• TO DO: Set down exactly the lines below between the line holding "Ça s’Air (95, 339)" and the line holding "[button] (231, 2344)", inclusive; no other line belongs in the answer.
►
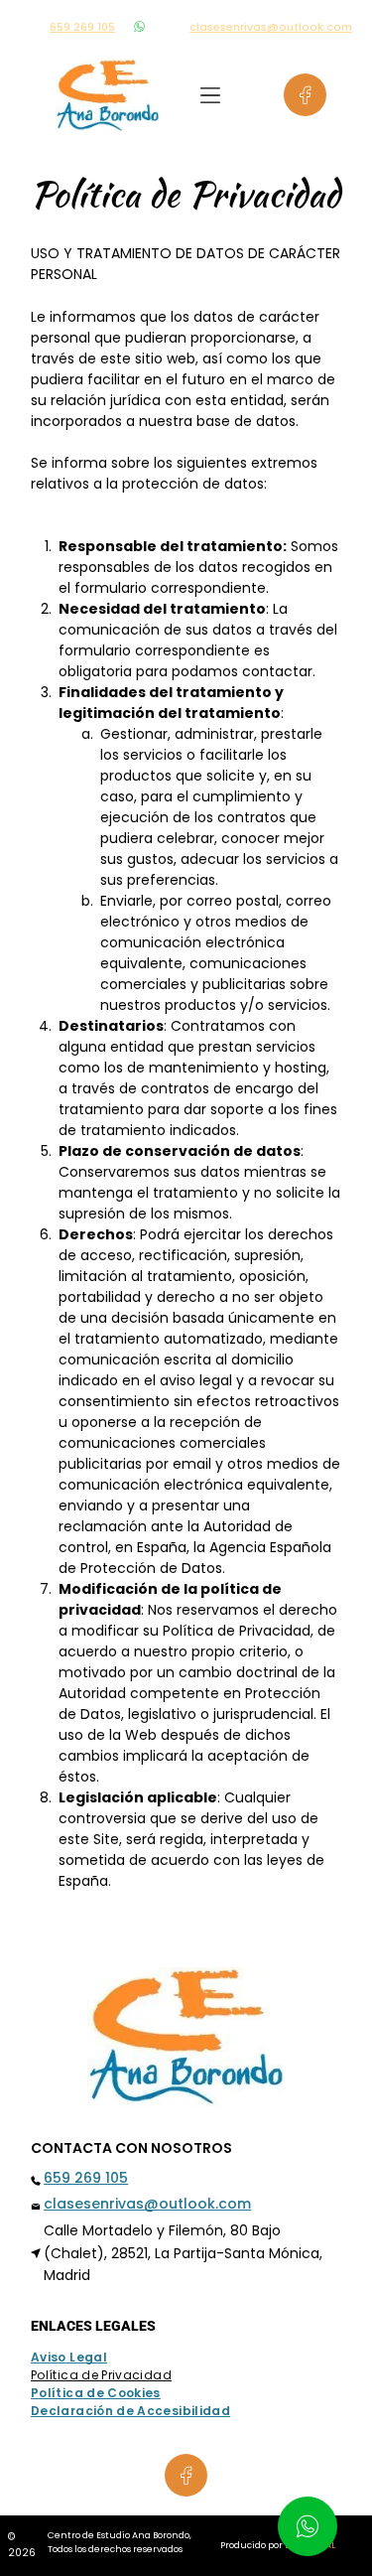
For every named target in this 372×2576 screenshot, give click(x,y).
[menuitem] (76, 2357)
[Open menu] (210, 95)
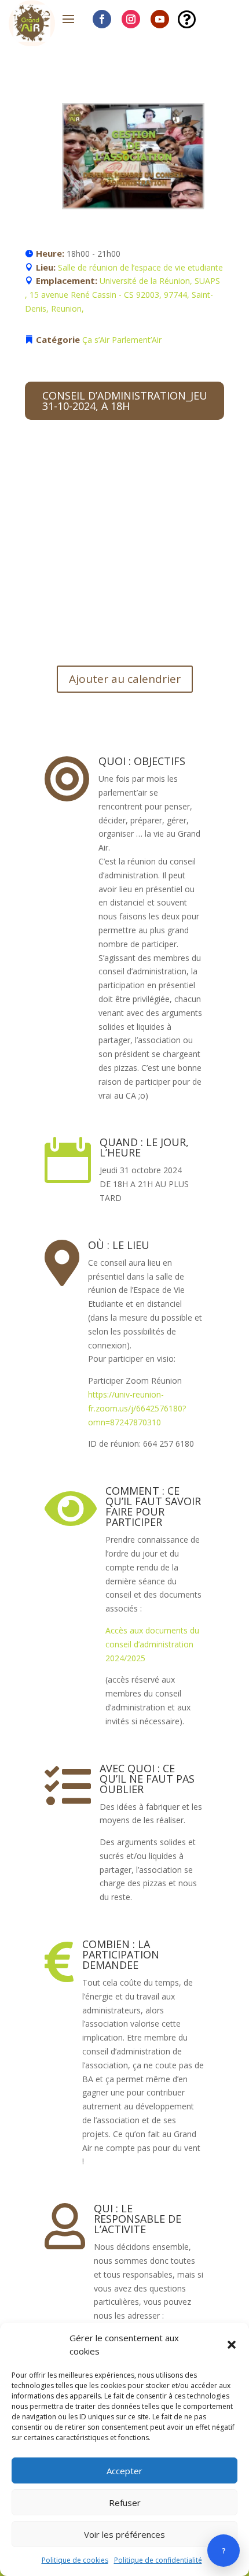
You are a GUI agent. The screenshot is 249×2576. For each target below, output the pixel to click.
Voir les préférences (124, 2534)
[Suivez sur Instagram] (131, 19)
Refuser (125, 2502)
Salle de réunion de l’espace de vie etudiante (140, 267)
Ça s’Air (95, 339)
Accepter (124, 2471)
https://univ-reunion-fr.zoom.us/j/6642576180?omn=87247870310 (137, 1408)
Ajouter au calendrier (125, 678)
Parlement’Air (137, 339)
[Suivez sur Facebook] (102, 19)
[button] (231, 2344)
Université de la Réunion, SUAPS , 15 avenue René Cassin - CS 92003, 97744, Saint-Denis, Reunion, (122, 294)
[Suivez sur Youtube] (160, 19)
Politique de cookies (75, 2560)
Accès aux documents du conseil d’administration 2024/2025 (152, 1644)
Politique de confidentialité (158, 2560)
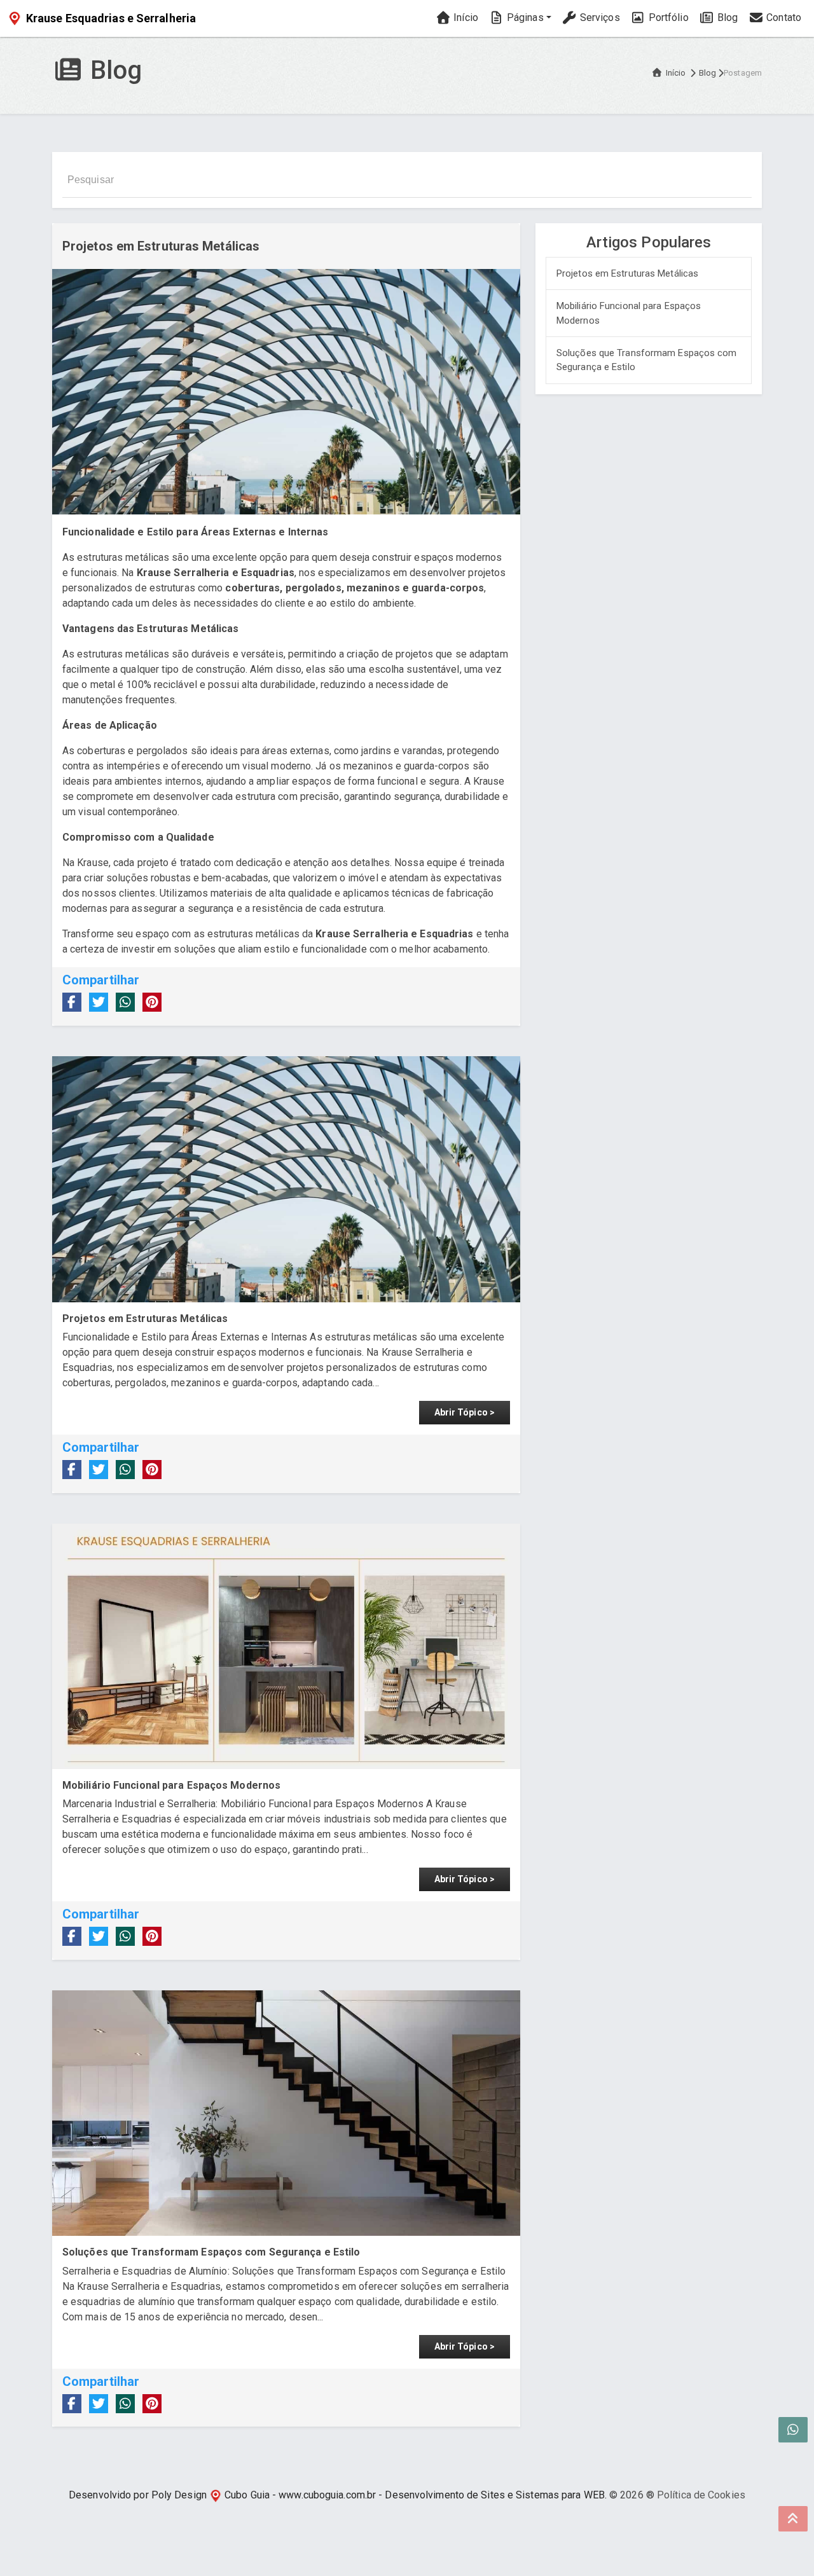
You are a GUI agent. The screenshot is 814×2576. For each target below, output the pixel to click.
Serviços (598, 17)
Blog (726, 17)
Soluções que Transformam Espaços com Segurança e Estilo (646, 360)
◄
• OUTPUT OF THE EXERCISE:
Ça s’Air (95, 339)
Accepter (124, 2471)
https://univ-reunion-fr.zoom.us/j/6642576180?omn=87247870310 (137, 1408)
Ajouter au calendrier (125, 678)
Parlement’Air (137, 339)
[Suivez sur Facebook] (102, 19)
[button] (231, 2344)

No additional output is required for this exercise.